What is expected
Copy the records word for word, starting at the line with "Given: Click Maximum" and ending at the end of the records. Leave the pictures out of your copy.

Raw data
++++++++++

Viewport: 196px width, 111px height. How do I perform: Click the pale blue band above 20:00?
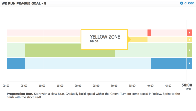coord(78,63)
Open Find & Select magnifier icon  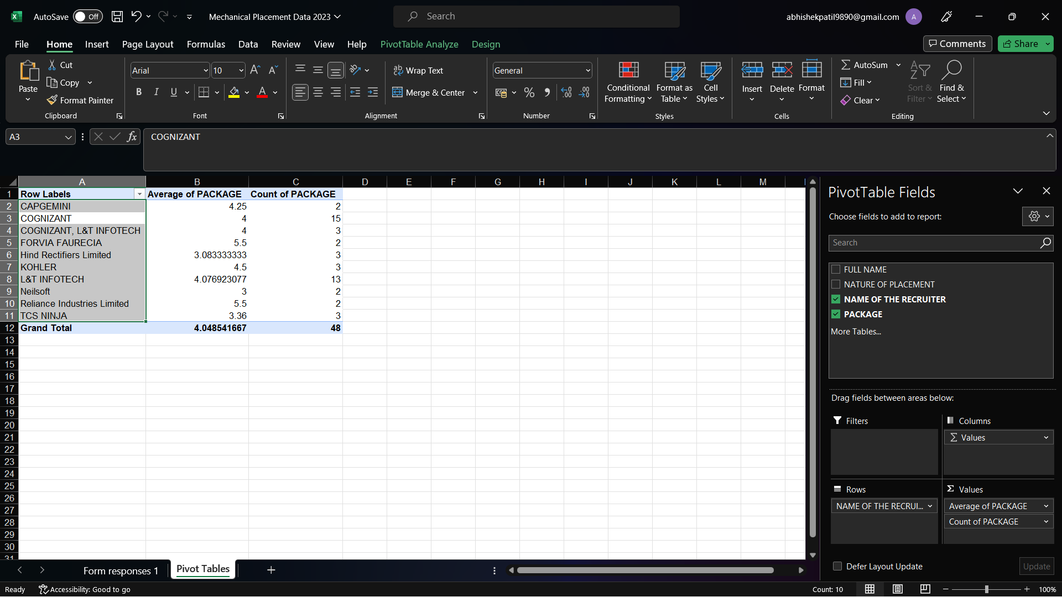coord(951,70)
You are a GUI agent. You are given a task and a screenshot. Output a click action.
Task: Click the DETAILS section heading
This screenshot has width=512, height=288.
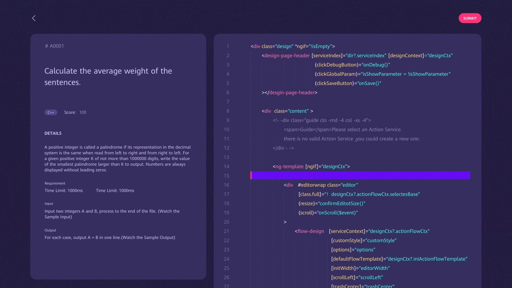point(53,133)
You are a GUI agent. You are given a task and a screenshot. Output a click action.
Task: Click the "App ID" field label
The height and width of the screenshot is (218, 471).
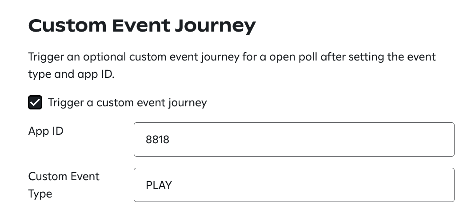[46, 131]
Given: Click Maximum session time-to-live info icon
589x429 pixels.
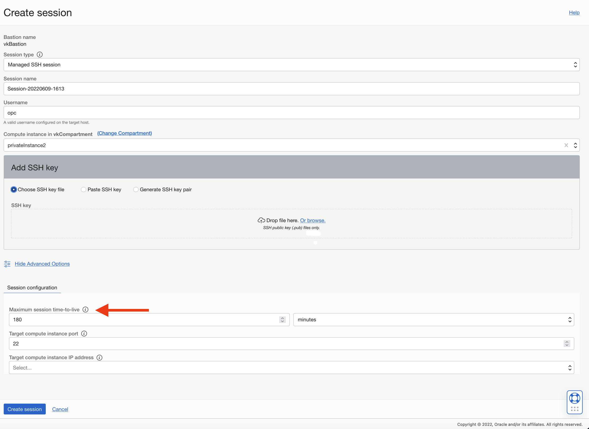Looking at the screenshot, I should click(x=85, y=309).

++++++++++

Correct answer
Given: Click Maximum session time-to-live info icon
589x429 pixels.
Looking at the screenshot, I should click(x=85, y=309).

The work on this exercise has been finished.